You can go through the lengthy process of finding the angle of (3,-2) and the angle of (2,3) and subtracting but if you just look at a quick sketch
it sure looks like there's $\pi/2$ radians between those two points.
That gets you a rotation matrix of
$R=\begin{pmatrix}0 &-1 \\1 &\phantom{-}0 \end{pmatrix}$
and checking
$R \begin {pmatrix}\phantom{-}3 \\-2\end{pmatrix} = \begin{pmatrix}2 \\ 3\end{pmatrix}$
as desired.
It's not THAT lengthly a process...
$\displaystyle \begin{align*} \mathbf{a} = (3, -2) \end{align*}$ and $\displaystyle \begin{align*} \mathbf{b} = (2, 3) \end{align*}$, so $\displaystyle \begin{align*} \mathbf{a} \cdot \mathbf{b} = 3\cdot 2 + (-2) \cdot 3 = 6 - 6 = 0 \end{align*}$.

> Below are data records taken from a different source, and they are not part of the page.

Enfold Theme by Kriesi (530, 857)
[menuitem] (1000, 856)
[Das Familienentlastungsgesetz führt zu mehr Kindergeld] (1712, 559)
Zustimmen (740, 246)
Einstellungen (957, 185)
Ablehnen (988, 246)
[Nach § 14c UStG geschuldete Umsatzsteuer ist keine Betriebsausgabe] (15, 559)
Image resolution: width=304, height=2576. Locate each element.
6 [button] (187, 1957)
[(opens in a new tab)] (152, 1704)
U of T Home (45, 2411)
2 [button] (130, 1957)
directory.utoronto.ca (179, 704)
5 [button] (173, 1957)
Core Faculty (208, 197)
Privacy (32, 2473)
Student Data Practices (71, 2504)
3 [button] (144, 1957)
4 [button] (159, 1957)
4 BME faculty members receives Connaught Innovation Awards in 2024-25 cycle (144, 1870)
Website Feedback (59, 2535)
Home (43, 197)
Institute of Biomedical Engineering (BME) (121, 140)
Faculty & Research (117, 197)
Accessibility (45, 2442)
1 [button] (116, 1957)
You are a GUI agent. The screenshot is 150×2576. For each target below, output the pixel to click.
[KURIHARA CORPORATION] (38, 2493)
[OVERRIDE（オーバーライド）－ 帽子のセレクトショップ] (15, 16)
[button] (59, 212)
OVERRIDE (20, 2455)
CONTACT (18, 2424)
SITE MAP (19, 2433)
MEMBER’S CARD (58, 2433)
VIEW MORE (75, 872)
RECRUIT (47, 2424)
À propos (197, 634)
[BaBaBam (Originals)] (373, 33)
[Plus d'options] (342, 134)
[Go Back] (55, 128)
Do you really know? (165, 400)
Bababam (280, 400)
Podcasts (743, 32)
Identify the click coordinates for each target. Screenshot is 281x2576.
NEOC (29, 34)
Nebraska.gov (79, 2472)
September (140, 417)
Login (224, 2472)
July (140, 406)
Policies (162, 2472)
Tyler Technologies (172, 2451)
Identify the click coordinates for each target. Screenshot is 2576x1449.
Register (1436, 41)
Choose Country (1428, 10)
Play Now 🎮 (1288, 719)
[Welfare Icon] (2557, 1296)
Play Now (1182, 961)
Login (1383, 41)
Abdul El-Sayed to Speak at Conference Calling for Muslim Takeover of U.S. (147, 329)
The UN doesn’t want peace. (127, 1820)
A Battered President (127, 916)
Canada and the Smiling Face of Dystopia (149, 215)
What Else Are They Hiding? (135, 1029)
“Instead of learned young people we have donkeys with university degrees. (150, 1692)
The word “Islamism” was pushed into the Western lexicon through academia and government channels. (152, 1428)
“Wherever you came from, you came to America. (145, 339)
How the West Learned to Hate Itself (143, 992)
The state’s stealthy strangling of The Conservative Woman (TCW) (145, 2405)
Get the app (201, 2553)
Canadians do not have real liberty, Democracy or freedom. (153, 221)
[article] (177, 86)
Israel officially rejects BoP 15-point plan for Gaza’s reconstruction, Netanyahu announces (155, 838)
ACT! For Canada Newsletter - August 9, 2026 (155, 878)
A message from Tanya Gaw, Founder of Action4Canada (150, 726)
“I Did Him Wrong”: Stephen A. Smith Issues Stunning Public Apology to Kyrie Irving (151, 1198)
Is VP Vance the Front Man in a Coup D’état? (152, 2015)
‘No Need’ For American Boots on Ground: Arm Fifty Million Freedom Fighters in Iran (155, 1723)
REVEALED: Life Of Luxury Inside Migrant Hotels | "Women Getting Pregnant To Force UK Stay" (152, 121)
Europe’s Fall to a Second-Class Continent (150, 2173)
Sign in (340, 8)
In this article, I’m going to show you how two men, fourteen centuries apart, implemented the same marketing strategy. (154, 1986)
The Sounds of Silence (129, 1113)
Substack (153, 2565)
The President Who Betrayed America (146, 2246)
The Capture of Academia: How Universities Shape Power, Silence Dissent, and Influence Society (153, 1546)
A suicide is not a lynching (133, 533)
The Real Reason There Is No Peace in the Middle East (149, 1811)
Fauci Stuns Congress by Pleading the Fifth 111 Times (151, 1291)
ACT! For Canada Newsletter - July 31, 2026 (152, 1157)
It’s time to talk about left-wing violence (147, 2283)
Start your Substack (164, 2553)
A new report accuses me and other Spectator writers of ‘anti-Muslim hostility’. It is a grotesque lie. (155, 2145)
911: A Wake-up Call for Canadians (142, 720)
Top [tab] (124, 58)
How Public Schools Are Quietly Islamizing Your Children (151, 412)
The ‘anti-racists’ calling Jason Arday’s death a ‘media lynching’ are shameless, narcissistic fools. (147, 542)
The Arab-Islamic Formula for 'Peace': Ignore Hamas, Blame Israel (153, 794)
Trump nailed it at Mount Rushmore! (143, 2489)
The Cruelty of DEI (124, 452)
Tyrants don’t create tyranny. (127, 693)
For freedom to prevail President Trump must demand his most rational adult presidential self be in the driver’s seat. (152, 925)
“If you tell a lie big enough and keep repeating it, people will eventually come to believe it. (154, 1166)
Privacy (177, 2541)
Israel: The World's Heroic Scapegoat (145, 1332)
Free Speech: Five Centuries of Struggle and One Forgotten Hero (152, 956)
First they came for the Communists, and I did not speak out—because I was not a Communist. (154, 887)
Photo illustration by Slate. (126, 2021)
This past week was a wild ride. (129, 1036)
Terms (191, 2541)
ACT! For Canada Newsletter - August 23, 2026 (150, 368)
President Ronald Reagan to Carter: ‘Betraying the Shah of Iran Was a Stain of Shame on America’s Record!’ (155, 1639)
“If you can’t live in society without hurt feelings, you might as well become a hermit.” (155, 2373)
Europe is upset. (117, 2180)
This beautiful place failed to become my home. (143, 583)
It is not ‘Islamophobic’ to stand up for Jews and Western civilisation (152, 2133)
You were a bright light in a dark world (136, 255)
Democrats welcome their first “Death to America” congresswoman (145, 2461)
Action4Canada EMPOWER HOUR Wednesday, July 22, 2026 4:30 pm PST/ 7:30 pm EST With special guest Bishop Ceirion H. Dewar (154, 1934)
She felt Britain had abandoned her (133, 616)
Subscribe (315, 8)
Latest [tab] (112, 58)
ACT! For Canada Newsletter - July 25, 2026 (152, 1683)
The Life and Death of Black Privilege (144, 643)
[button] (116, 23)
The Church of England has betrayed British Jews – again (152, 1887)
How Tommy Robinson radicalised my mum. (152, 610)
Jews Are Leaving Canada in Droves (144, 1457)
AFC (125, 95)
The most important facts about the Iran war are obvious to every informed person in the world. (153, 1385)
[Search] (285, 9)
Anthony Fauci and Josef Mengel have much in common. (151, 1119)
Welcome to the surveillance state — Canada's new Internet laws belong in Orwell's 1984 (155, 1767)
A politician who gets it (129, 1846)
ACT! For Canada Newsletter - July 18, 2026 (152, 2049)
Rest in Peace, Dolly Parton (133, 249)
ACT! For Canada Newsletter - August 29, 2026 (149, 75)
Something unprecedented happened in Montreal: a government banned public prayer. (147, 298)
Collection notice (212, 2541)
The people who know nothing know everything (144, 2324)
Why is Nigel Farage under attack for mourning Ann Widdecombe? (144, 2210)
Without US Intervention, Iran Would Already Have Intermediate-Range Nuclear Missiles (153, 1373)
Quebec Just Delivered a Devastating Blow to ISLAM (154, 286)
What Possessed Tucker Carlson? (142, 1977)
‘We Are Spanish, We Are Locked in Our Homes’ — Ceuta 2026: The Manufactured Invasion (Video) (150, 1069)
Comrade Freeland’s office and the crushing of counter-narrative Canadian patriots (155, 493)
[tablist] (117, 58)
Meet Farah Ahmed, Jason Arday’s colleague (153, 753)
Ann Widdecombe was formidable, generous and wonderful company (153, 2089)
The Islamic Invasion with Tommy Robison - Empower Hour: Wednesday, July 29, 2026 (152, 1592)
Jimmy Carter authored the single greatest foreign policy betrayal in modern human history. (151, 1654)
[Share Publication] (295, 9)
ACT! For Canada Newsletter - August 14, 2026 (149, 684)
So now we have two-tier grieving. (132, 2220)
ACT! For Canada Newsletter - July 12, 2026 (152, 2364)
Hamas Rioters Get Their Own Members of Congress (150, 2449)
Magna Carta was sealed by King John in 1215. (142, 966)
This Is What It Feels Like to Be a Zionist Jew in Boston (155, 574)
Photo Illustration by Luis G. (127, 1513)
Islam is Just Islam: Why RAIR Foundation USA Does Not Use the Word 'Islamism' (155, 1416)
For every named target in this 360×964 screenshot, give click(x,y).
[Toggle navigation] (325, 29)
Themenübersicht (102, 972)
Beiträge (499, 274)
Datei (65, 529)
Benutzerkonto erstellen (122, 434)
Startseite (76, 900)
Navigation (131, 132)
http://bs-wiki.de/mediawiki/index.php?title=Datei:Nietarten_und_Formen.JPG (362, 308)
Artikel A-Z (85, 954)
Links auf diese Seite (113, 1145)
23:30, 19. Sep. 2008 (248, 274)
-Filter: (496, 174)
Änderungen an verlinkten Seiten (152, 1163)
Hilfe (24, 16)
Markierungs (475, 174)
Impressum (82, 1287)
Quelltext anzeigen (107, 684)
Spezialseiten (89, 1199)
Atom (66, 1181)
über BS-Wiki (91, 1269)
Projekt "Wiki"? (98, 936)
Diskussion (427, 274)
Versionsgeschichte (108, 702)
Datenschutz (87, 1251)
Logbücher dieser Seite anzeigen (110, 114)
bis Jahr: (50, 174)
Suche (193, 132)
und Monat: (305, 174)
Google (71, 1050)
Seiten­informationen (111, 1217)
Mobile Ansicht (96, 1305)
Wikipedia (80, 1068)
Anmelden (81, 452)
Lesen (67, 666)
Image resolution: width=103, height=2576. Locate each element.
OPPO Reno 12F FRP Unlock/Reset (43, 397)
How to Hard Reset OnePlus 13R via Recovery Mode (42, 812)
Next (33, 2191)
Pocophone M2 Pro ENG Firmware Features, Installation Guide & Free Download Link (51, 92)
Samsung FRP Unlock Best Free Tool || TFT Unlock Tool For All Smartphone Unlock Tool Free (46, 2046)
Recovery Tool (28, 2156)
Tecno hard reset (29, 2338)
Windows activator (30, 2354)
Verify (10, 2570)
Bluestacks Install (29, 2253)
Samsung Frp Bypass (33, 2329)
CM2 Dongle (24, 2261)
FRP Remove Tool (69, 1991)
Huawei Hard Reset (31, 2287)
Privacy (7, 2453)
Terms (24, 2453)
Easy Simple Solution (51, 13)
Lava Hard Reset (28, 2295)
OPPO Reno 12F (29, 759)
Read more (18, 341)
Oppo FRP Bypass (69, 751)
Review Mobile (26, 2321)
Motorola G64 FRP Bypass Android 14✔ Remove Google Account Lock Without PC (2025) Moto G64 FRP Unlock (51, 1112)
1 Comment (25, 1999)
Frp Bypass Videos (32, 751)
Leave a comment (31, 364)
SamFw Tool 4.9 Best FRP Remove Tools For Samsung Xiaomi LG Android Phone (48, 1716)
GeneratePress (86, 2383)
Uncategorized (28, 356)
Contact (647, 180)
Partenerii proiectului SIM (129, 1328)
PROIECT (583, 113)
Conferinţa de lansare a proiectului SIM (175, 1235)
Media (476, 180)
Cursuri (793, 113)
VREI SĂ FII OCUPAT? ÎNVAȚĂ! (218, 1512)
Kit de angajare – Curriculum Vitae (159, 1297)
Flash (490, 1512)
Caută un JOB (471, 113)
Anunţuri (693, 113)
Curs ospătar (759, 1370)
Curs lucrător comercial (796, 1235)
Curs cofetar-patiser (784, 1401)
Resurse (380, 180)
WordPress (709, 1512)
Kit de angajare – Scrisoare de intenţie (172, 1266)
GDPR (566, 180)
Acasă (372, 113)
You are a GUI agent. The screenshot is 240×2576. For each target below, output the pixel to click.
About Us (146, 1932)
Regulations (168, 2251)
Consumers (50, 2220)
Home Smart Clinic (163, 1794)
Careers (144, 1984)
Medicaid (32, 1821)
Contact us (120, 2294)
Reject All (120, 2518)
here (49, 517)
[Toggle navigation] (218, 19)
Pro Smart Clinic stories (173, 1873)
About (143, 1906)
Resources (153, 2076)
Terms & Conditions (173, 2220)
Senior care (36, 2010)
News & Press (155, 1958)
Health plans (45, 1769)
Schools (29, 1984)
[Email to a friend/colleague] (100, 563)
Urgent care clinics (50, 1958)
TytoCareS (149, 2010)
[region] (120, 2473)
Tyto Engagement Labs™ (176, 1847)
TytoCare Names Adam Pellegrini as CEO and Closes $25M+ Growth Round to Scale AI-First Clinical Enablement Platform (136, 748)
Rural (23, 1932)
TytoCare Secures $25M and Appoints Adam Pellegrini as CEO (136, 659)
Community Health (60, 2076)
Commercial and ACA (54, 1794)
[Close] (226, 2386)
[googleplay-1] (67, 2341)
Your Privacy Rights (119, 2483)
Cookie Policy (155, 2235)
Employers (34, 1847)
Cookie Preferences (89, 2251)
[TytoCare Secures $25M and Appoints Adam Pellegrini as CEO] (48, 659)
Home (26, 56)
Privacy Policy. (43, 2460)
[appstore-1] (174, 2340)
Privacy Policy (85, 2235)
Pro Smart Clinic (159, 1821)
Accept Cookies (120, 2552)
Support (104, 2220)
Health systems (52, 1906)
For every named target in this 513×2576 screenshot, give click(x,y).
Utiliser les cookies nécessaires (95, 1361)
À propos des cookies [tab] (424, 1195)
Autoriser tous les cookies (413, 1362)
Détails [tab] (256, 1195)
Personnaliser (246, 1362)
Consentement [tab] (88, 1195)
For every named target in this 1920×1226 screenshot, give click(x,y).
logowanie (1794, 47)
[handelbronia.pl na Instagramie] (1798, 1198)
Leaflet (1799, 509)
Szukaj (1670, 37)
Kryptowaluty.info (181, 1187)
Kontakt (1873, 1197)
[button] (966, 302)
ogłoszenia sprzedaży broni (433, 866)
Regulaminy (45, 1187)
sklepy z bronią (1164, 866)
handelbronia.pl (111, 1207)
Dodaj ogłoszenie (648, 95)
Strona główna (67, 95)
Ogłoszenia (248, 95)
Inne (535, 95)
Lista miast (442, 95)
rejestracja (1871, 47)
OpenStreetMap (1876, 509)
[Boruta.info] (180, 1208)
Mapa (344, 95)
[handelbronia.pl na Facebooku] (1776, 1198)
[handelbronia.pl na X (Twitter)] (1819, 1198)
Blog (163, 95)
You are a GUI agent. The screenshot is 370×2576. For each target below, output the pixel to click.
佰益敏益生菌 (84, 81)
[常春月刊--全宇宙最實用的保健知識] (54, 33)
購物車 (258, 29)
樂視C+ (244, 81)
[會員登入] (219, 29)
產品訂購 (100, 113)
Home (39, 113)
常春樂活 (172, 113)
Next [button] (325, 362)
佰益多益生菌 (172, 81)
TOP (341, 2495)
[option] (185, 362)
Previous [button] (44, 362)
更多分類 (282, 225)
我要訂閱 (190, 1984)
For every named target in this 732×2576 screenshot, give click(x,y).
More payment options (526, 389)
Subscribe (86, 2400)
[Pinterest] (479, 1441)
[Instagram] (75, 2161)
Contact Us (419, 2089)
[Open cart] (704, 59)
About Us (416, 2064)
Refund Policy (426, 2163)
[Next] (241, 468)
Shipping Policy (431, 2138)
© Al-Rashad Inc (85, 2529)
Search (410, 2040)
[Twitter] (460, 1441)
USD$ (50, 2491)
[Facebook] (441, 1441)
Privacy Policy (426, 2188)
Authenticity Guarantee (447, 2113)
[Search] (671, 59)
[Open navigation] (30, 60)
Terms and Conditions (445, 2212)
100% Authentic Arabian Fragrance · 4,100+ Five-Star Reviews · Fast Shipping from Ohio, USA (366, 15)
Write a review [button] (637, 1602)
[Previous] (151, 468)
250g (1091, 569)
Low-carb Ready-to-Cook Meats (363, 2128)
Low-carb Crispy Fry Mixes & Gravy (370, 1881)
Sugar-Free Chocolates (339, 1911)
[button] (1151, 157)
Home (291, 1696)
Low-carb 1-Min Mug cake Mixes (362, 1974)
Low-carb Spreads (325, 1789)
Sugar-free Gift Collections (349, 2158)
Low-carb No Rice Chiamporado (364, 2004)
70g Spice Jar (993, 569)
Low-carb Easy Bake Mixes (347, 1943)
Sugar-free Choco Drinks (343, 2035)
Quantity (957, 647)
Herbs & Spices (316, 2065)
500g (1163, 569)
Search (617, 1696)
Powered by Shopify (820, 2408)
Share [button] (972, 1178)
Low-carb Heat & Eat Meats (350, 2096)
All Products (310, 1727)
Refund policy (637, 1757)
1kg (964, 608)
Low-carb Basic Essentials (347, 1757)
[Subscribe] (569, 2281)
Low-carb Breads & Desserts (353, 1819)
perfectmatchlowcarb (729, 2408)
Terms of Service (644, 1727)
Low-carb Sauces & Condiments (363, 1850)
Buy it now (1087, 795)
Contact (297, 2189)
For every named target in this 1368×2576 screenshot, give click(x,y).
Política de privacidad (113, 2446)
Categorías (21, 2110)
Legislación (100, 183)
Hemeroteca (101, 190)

Since the dot product of the two vectors is 0, they are perpendicular.
Even if they weren't perpendicular, it's then just a case of using $\displaystyle \begin{align*} \mathbf{a} \cdot \mathbf{b} = \left| \mathbf{a} \right| \left| \mathbf{b} \right| \cos{ \left( \theta \right) } \end{align*}$, also not a massive amount of work...
Even so, I think a much easier way to approach this problem would just be to set up $\displaystyle \begin{align*} \left[ \begin{matrix} a & b \\ c & d \end{matrix} \right] \left[ \begin{matrix} \phantom{-}3 \\ -2 \end{matrix} \right] = \left[ \begin{matrix} 2 \\ 3 \end{matrix} \right] \end{align*}$, and either filling in the numbers in the transformation matrix by observation, or if you have to, multiplying it out and seeing what numbers are needed...
Finally - there is no such thing as a "matrice". The singular is "matrix", the plural is "matrices".